The heat transfer rate (\(\dot{Q}\)) can be found using the overall heat transfer coefficient (U), the surface area of the heat exchanger (A), and the difference in the inlet temperatures of the two fluids (\(\Delta T_i\)): \(\dot{Q} = U\cdot A\cdot \Delta T_i\) We are given that \(U = 380 \frac{W}{m^2 K}\) and \(A = 6.5 m^2\). The temperature difference can be found as: \(\Delta T_i = T_{glycol,in} - T_{glycerin,in} = 60°C - 20°C = 40 K\) Now, we can calculate the heat transfer rate: \(\dot{Q} = 380 \frac{W}{m^2 K} \cdot 6.5 m^2 \cdot 40 K = 98760 W\)

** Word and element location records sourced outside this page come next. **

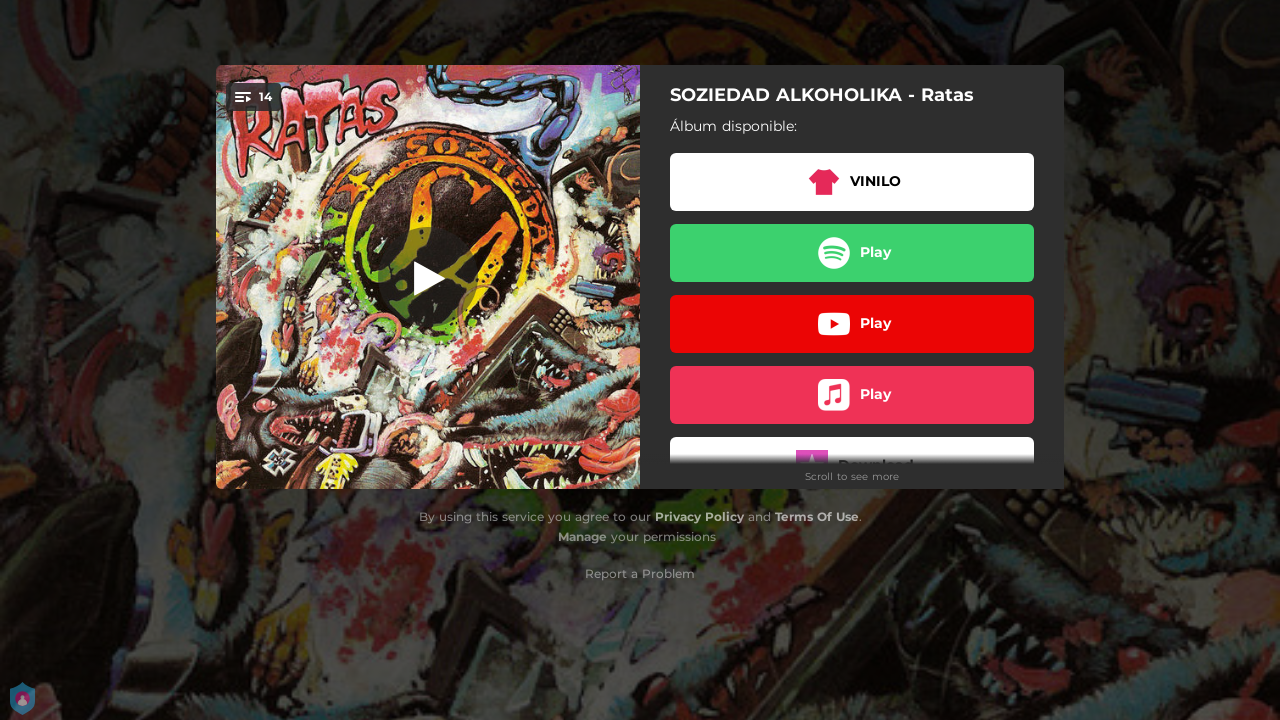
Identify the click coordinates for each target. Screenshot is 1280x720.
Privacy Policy (699, 516)
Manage (582, 536)
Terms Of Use (817, 516)
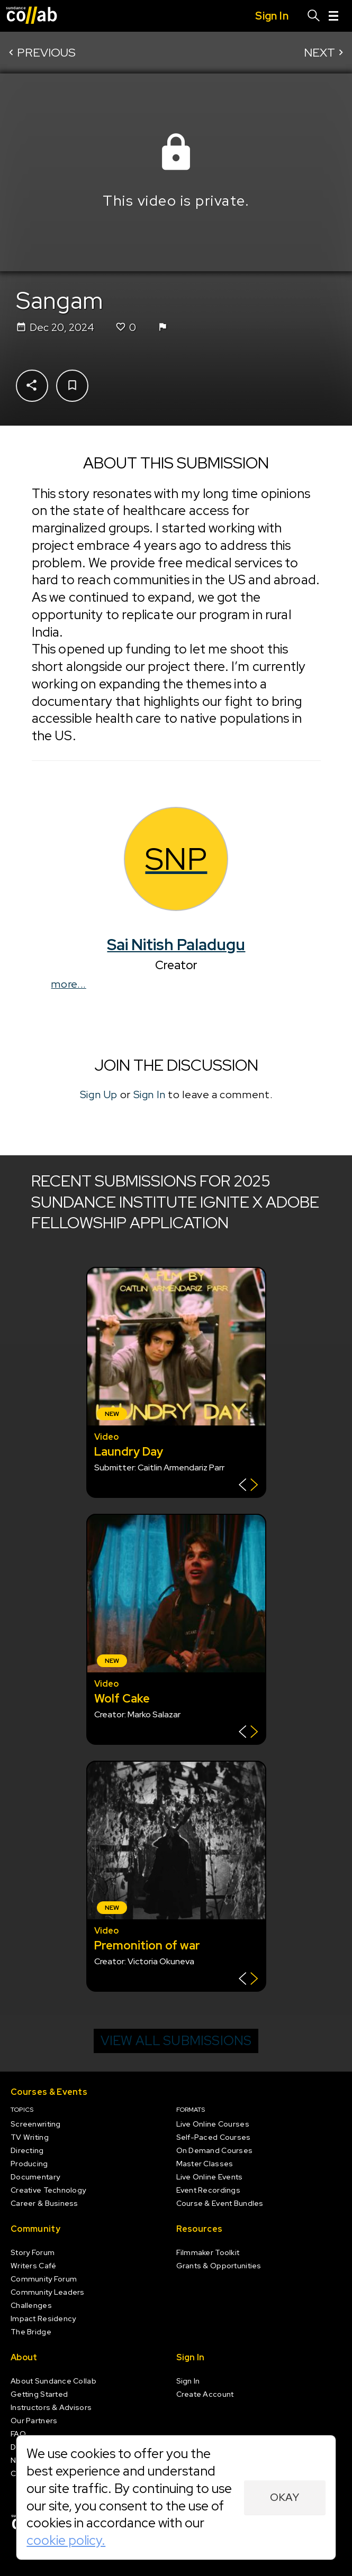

Calculate the temperature change of each fluid

The temperature change in each fluid can be calculated as: \(\Delta T_{glycerin} = \frac{\dot{Q}}{C_{r_{glycerin}}}\) \(\Delta T_{glycol} = -\frac{\dot{Q}}{C_{r_{glycol}}}\) For glycerin: \(\Delta T_{glycerin} = \frac{98760 W}{1200 \frac{J}{s\cdot K}} = 82.3 K\) For ethylene glycol: \(\Delta T_{glycol} = -\frac{98760 W}{1250 \frac{J}{s\cdot K}} = -79.0 K\)

Find the exit temperatures of glycerin and glycol

Finally, we can find the outlet temperatures of both fluids by adding their temperature changes to their inlet temperatures: \(T_{glycerin,out} = T_{glycerin,in} + \Delta T_{glycerin} = 20°C + 82.3 K = 102.3°C\) \(T_{glycol,out} = T_{glycol,in} + \Delta T_{glycol} = 60°C - 79.0 K = -19.0°C\) So, the outlet temperatures of glycerin and ethylene glycol are \(102.3°C\) and \(-19.0°C\), respectively. In summary: (a) The rate of heat transfer is \(98760 W\). (b) The outlet temperatures of glycerin and ethylene glycol are \(102.3°C\) and \(-19.0°C\), respectively.